Two independent researchers (NZ, NV) extracted data from the eligible studies into a standardized data collection form. Extracted data were validated by a third reviewer (LF). All disagreements were resolved by a fourth independent author (SV). The following data were extracted from each included study: title, first author, year of publication, country, study design, age of the population (mean, standard deviation (SD), median, interquartile ranges), gender distribution, the total number of patients (with autoimmune disorders), type of autoimmune disorders, follow-up time, and standardized incidence ratios of gastric cancer (observed, expected, SIR, confidence interval).

Data Synthesis

We provided summaries of the rate of gastric cancer in each autoimmune disorder (frequency of gastric cancer in each autoimmune disease) by pooling standardized incidence ratios (SIRs) as an outcome for selected autoimmune disorders. SIRs were first extracted and then pooled using the inverse variance method and random-effects model with the restricted maximum-likelihood (REML) estimation. Subsequently, the results were displayed on forest plots. Summary SIR estimation, p-value, and 95% confidence interval (CI) were calculated.

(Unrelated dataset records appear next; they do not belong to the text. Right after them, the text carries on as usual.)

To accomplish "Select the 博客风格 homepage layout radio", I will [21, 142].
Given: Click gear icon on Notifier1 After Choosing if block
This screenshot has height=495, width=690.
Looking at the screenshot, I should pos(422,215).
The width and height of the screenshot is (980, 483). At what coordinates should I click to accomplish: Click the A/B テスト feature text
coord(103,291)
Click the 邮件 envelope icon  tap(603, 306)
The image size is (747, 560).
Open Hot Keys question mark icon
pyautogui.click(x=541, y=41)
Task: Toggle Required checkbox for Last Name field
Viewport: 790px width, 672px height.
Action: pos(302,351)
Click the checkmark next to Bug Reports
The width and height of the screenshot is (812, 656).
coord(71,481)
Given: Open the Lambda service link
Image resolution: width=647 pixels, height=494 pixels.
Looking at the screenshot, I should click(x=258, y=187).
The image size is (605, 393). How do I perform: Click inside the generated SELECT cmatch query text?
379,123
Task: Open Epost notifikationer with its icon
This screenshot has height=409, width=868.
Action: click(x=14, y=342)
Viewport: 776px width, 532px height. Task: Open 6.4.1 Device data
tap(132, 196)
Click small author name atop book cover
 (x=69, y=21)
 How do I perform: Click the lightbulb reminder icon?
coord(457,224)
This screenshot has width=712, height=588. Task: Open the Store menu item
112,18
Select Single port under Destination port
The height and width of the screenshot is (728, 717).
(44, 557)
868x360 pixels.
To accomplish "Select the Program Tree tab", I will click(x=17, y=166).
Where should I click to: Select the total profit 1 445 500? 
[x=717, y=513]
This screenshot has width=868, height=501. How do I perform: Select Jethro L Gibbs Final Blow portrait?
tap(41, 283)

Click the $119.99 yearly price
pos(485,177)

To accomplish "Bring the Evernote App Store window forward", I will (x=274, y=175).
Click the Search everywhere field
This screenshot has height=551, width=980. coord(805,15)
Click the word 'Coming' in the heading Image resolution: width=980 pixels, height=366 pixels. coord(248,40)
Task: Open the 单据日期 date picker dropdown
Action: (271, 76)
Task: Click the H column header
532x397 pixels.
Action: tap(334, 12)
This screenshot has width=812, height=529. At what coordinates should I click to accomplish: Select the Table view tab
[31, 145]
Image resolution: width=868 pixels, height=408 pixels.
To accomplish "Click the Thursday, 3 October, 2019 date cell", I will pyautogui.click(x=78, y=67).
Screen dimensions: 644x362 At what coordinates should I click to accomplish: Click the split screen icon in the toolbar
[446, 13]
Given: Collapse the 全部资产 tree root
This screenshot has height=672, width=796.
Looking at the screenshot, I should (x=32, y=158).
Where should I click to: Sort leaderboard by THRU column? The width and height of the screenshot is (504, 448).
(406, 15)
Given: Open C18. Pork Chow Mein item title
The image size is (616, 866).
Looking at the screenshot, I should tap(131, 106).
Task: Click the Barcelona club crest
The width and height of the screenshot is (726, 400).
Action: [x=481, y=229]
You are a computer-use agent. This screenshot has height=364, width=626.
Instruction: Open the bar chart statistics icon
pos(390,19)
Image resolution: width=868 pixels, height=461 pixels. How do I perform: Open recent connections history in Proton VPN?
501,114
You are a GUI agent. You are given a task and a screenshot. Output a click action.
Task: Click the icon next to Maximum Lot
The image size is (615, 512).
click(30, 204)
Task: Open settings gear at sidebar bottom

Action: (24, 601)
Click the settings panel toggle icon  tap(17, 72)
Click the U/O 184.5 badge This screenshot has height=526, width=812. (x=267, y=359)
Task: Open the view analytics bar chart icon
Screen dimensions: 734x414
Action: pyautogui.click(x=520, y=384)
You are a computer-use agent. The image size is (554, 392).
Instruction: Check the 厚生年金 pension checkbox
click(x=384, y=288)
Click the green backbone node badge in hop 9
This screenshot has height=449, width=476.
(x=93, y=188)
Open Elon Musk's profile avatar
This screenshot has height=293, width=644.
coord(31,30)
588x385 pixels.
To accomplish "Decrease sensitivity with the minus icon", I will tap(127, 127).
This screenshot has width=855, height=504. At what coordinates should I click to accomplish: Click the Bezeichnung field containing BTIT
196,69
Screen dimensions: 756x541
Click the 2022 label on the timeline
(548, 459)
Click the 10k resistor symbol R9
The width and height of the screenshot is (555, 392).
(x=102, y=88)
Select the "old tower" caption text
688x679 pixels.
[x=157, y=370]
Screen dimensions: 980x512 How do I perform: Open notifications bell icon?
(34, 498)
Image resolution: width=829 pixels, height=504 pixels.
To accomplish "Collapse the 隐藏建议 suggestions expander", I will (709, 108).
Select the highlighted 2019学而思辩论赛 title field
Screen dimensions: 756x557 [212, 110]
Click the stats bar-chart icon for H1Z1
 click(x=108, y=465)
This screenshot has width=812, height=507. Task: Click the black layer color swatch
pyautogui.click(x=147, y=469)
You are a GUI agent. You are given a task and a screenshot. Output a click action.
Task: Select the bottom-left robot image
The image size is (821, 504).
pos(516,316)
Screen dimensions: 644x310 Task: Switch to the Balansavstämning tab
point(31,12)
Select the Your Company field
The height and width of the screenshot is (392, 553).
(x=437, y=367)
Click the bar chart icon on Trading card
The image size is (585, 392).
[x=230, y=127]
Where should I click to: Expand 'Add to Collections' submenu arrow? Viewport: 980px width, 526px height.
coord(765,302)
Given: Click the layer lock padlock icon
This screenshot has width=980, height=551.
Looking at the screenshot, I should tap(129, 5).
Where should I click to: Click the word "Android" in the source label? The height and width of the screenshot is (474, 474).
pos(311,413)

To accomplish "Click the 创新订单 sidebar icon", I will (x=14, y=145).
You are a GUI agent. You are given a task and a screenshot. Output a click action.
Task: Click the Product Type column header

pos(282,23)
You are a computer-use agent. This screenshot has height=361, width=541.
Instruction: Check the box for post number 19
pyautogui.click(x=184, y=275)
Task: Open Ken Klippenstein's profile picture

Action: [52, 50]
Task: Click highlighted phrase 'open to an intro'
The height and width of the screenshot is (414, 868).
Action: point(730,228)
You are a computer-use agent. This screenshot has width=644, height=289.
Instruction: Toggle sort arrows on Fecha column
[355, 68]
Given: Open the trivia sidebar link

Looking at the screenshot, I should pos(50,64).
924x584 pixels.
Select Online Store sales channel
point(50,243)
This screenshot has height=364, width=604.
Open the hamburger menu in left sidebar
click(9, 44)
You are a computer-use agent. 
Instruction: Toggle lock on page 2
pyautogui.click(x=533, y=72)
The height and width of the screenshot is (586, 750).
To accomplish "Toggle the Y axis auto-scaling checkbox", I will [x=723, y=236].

Statistical heterogeneity was analyzed using the I² statistic and the χ² test to acquire probability values; p < 0.1 is defined to indicate significant heterogeneity. As suggested by the Cochrane Handbook, I ² values were interpreted as moderate (30%–60%), substantial (50%–90%), and considerable (75%–100%) heterogeneity (17). Publication bias was checked by Funnel plot and Egger’s test (alpha = 0·1) (18). The Eggers test was performed for each autoimmune disorder, where there were more than 10 studies included.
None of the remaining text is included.